Our study showed that among critically ill patients, crystalluria prevalence was substantially higher compared with the general population (estimated between 2% and 22%) [5, 6]. The proportion of uric acid crystals was also surprisingly high, representing 51% of positive crystalluria, compared with 18–26% in the literature [5, 6]. Acidic urinary pH and hyperuricosuria are the main known risk factors of uric acid crystals and stones, and primarily occur in patients with diabetes or metabolic syndrome [7]. Noteworthy, neither of these conditions was associated with uric acid crystals in our study. In multivariable analysis, the major determinant of uric acid crystals was the existence of an ongoing bacterial infection and a higher uricosuria, fading away the classical association between uric acid crystals and urinary pH. Interestingly, fractional excretion of uric acid was not significantly higher in patients with uric acid crystals, suggesting that these crystals did result from metabolic changes associated with sepsis, rather than from proximal tubular injury.
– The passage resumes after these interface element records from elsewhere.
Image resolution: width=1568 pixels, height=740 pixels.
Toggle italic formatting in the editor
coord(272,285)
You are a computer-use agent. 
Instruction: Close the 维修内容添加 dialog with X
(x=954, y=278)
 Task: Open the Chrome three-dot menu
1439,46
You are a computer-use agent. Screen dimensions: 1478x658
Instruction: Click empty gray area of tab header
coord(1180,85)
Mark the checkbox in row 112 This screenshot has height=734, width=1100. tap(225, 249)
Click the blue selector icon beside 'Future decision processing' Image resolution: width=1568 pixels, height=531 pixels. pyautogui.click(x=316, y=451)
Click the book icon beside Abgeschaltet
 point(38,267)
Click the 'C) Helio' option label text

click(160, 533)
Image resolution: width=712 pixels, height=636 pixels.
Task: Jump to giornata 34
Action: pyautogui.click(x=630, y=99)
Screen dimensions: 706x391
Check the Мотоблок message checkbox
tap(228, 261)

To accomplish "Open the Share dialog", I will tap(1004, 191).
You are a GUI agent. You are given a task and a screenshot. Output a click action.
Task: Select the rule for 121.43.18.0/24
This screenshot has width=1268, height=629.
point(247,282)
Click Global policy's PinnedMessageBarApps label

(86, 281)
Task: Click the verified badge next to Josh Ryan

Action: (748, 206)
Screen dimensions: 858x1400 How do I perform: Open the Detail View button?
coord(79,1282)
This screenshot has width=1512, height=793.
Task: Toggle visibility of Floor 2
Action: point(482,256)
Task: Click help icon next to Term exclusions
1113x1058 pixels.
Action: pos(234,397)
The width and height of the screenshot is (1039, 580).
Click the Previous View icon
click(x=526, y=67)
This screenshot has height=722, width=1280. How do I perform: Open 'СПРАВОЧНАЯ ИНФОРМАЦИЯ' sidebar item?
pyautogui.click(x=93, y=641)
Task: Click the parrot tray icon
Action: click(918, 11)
Patients with uric acid crystals also more frequently displayed AKI. This result might give insights regarding the pathophysiological role of renal tubular crystals on kidney damage, especially uric acid crystals [8, 9]. These are known to induce local inflammatory response that might trigger and/or aggravate renal tissue injury [10]. Intratubular crystal formation might also be promoted in these haemodynamically unstable patients, due to a decreased tubular fluid flow rate. Whether uric acid crystals directly promote septic AKI or reflect metabolic changes associated with sepsis remains to be evaluated in experimental and interventional clinical studies.

SUPPLEMENTARY DATA

Supplementary data are available at ckj online.

FUNDING

None.

CONFLICT OF INTEREST STATEMENT

All authors have declared that they have no potential conflicts of interest. All authors declare that the results presented in this paper have not been published previously in whole or part, except in abstract format.

DATA AVAILABILITY STATEMENT

The data underlying this article will be shared on reasonable request to the corresponding author.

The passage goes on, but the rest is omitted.